Learning goals#
Below you find the intended learning outcomes after each study week. Please use this table to monitor your learning progress: you can always go back to revisit a previous week’s material.
After lesson 1, you should be able to:
search for information about GIS packages available in/for Python,
understand how geometric objects are represented in Shapely,
create geometric object based on coordinate values, and
(optionally) install Python packages on your own computer.
After lesson 2, you should be able to: - read and write spatial data from and to common file formats, - conduct simple analysis on spatial and non-spatial data sets, and - manage coordinate reference systems and re-project data.
After lesson 3, you should be able to: - carry out geocoding, i.e., convert addresses into coordinates, and vice versa, - conduct Point-in-Polygon queries, - read data from a KML file, - join layers on spatial and attribute values, and - find the nearest neighbour among point objects.
After lesson 4, you should be able to: - reclassify data based on different criteria (common and custom classifiers), - carry out overlay analysis, e.g., select data based on the boundaries of another layer, - aggregate data and merge geometric objects, and - simplify geometries.
After lesson 5, you should be able to: - create a static map image with a background map, - create a simple interactive map, and - share your static or interactive map on the internet.
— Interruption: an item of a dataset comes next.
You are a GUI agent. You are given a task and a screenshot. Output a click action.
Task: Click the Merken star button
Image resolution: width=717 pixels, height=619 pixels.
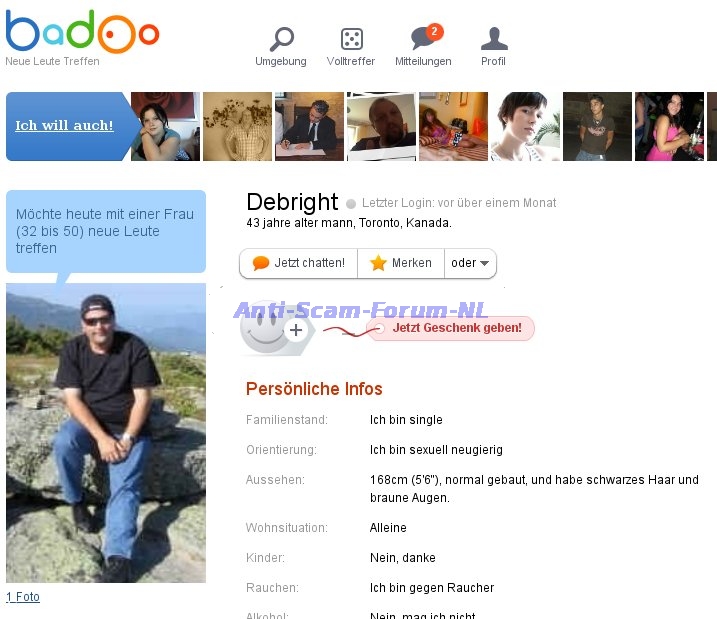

After lesson 6, you should be able to: - retrieve and save data from OpenStreetMap, - extract simple street network properties and statistics, and - carry out simple route optimisation, using a shortest-path algorithm.
After lesson 7, you should be able to: - read and explore single-band and multi-band raster data in Python, - process raster data using clipping, raster mosaics, reclassification, and - perform different raster data analysis including slope analysis and map algebra (raster-raster calculation).